Cerita Horor : Kaki Ke-15 Itu Bukan Manusia!

27 Juli 2019 23:59

GenPI.co - Nama gue, sebut saja Gina. Gue dikenal sebagai cewek tomboy di kampus. Sebuah universitas swasta di Jakarta Selatan. Gue bukan anak pecinta alam walaupun gue tomboy. Tapi gue lebih senang nongkrong bareng temen-temen yang hobi naik gunung. Bukan apa-apa, soalnya cowok semua, hehehe. 

Kenapa gue gak bergabung dengan pecinta alam di kampus? Simpel aja, gue mager alias males gerak, sementara mendaki gunung bukan pekerjaan mudah. Gue kebayang rasa lelahnya meski belum pernah mencoba sama sekali. Sampai akhirnya salah satu dari mereka mengajak gue untuk ikutan kemping di Gunung Gede Pangrango. Namanya sebut saja Eros. Dia ketua pecinta alam.

Sesekali ikutan kemping, lah Gin. Enak tau, katanya

Ogah banget. Capek bawa-bawa carrier (tas gede buat naik gunung). Belom lagi nanjak-nanjak, hadeh, malasnya, kata gue.

Lah itu seninya. Udah nyoba aja dulu, nanti pasti ketagihan. Gue janji, kalo lu capek, nanti gue dorong ke atas, hehehe, Eros nyengir.

Ilustrasi Pangrango (Foto : Istimewa)

hmmm, tawaran menarik. Gue bilang ke Eros untuk pikir-pikir dulu. Lagian gue juga kepo. Seperti apa sih di gunung itu? Memang seringkali keindahannya terwujud dalam foto-foto teman-teman pecinta alam yang luar biasa. Memandangi matahari terbit sampai tenggelam. Menyenangkan sekali. Belum lagi merasakan kesejukan mata air yang diceritakan sangat alami, dan jernih. Mungkin memang ini saat yang tepat untuk belajar mendaki gunung.

Apalagi jalur Gede-Pangrango melalui Cibodas lumayan ramai. Banyak pendaki pemula yang mencoba menaklukkan alam pertama kali di gunung ini. Jadi gue gak perlu merasa takut dengan berbagai hal yang konon identik dengan misteri semesta dan mahluk di dalamnya, termasuk yang tak kasat mata.
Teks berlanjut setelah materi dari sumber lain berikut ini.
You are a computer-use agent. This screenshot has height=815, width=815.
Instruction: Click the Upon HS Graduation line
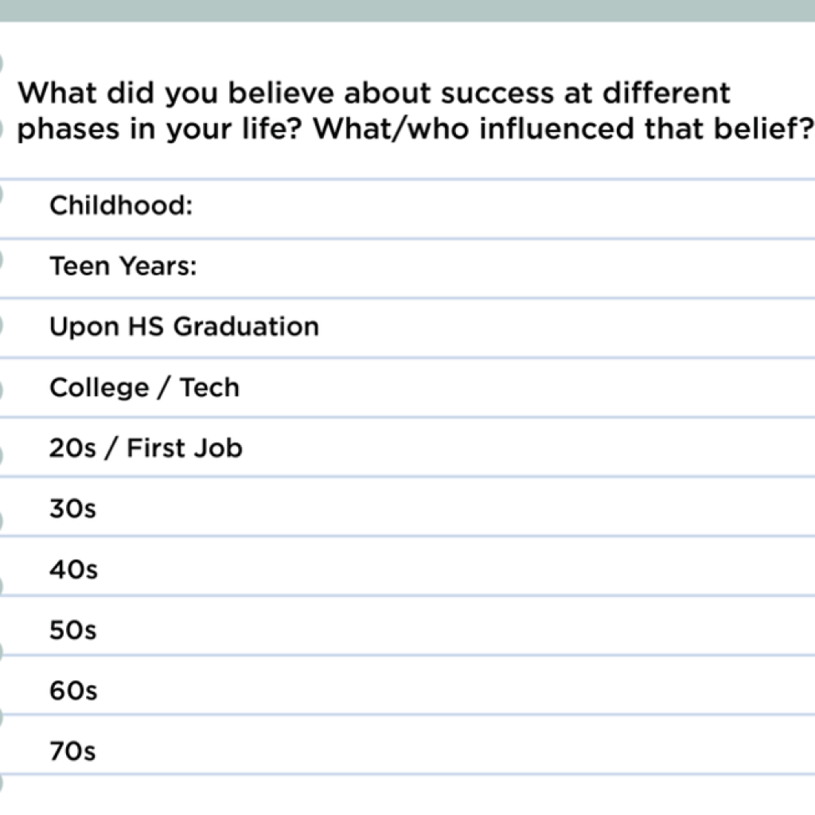tap(408, 328)
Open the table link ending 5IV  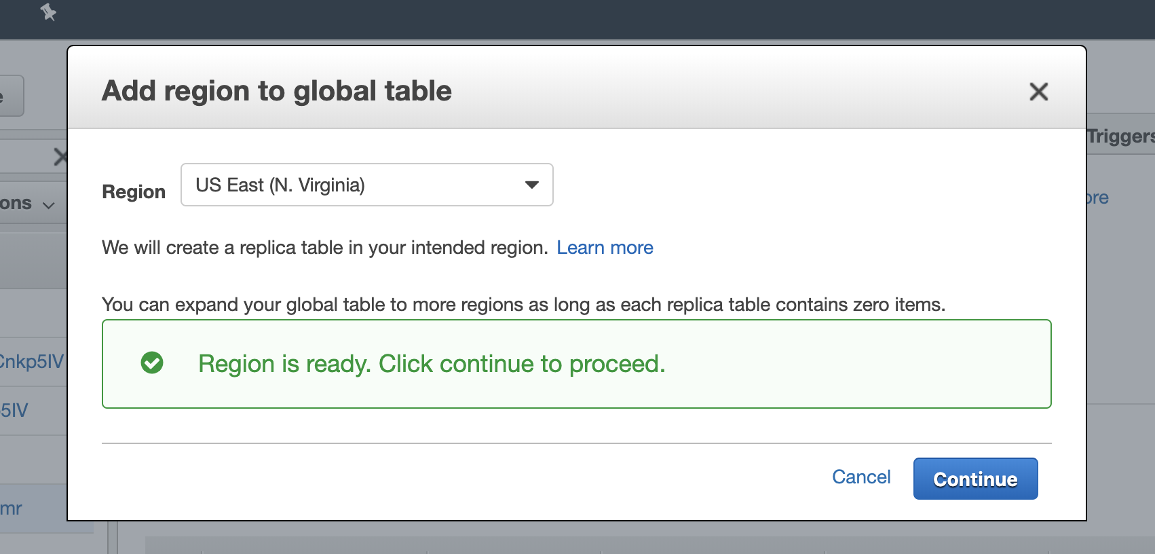(x=14, y=410)
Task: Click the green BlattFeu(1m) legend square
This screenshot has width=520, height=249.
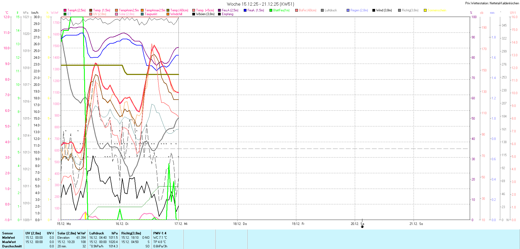Action: (x=271, y=10)
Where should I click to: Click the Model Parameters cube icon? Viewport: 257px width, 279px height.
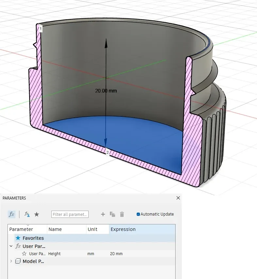(18, 261)
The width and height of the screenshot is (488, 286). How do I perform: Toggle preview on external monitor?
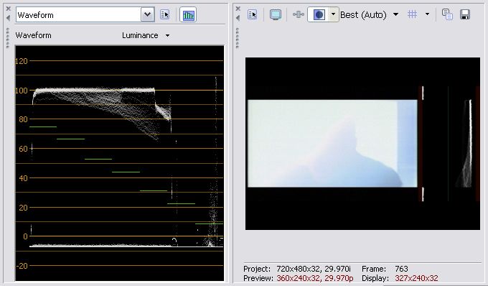tap(276, 14)
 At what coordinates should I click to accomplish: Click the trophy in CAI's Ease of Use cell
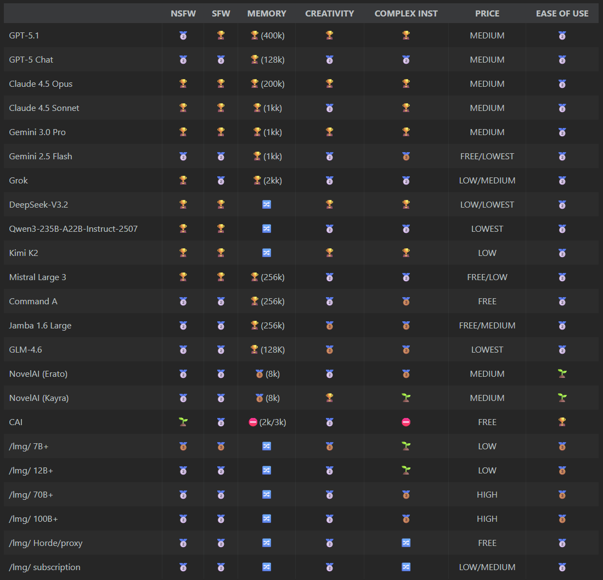point(562,422)
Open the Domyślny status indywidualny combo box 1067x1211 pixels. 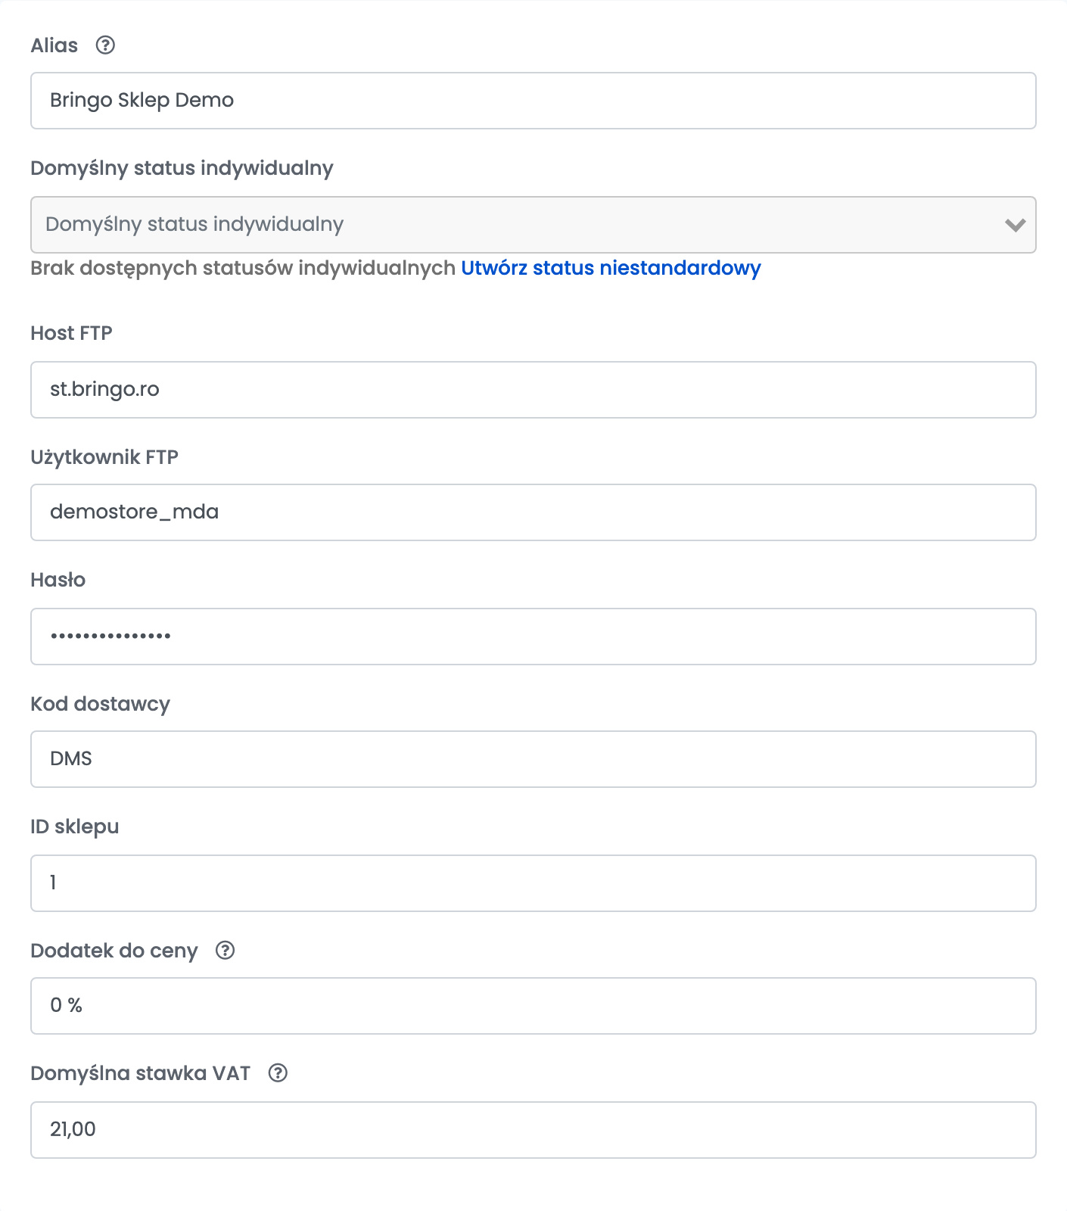(534, 225)
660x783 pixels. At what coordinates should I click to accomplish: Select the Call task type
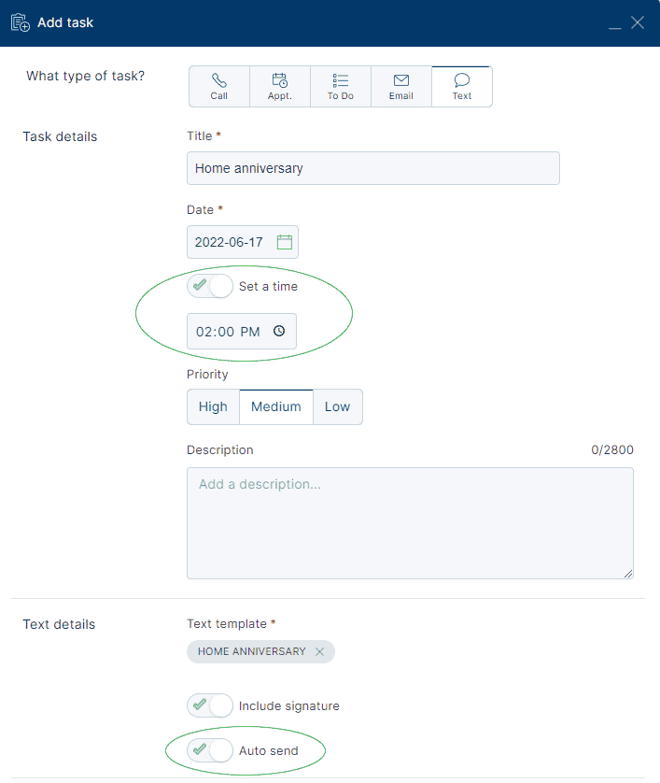pyautogui.click(x=219, y=87)
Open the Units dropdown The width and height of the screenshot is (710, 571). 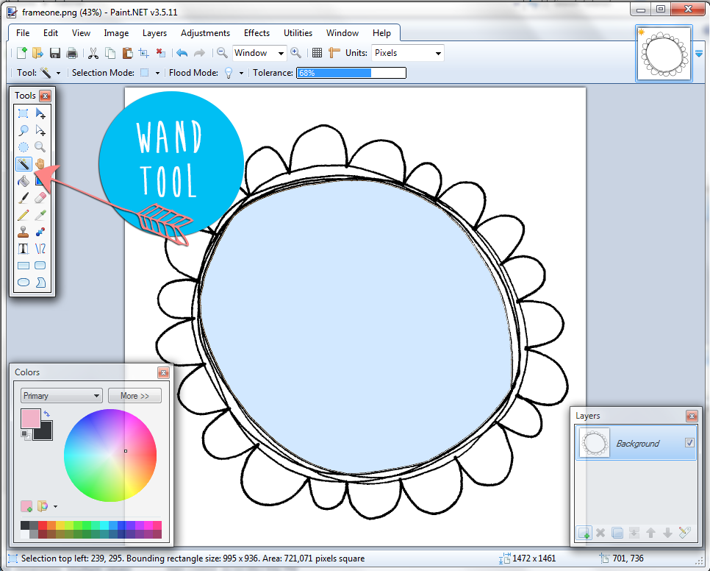(x=407, y=53)
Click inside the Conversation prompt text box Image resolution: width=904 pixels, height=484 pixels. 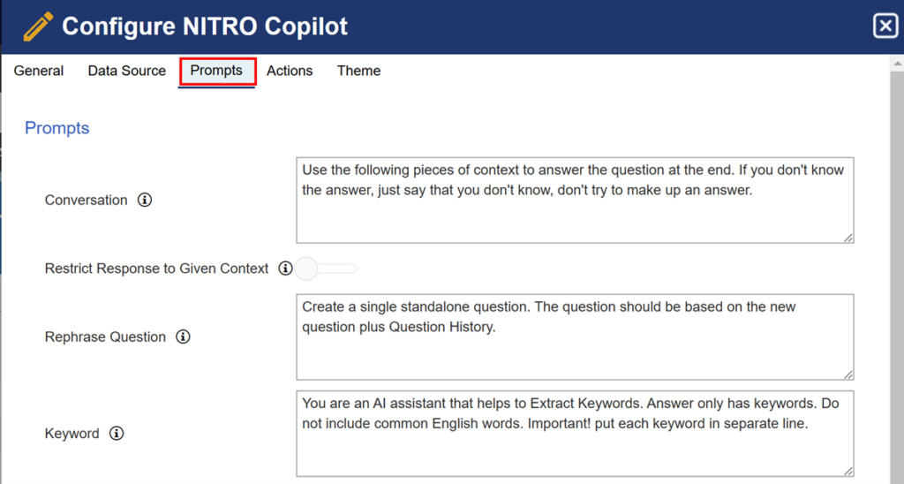[x=575, y=200]
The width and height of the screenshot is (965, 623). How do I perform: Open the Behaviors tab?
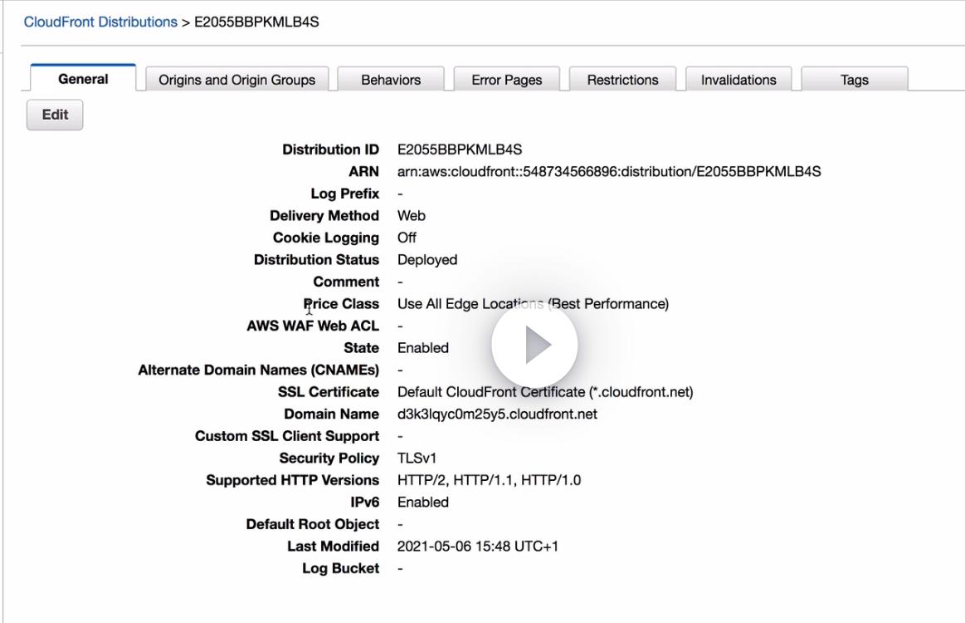pyautogui.click(x=391, y=80)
Ah tenang, gue ber-15 orang ini. 14 laki dan gue cewek sendiri. Hohoho, gue ngebayangin betapa dimanjanya nanti di sana. 

Oke, mulailah perjalanan yang luar biasa di hari bahagia. Sabtu, 12 Oktober 2013, dengan menyewa bus nanggung, kami menuju Gede-Pangrango melalui jalur Cibodas. Jangan tanyakan lewat mana-mananya, gue bener-bener gak inget lantaran selama di bus gue tidur!

Bangun-bangun, gue sudah sampai di Taman Nasional Gunung Gede Pangrango dan waktu menunjukkan persis jam 12.00 WIB. Di sana gue mampir dulu ke Pos Mabes Jagawana untuk didata. Pendataan ini perlu agar bisa diketahui petugas SAR jika ada suatu hal yang tak diinginkan terjadi, entah kesasar atau kecelakaan saat mendaki Gede Pangrango.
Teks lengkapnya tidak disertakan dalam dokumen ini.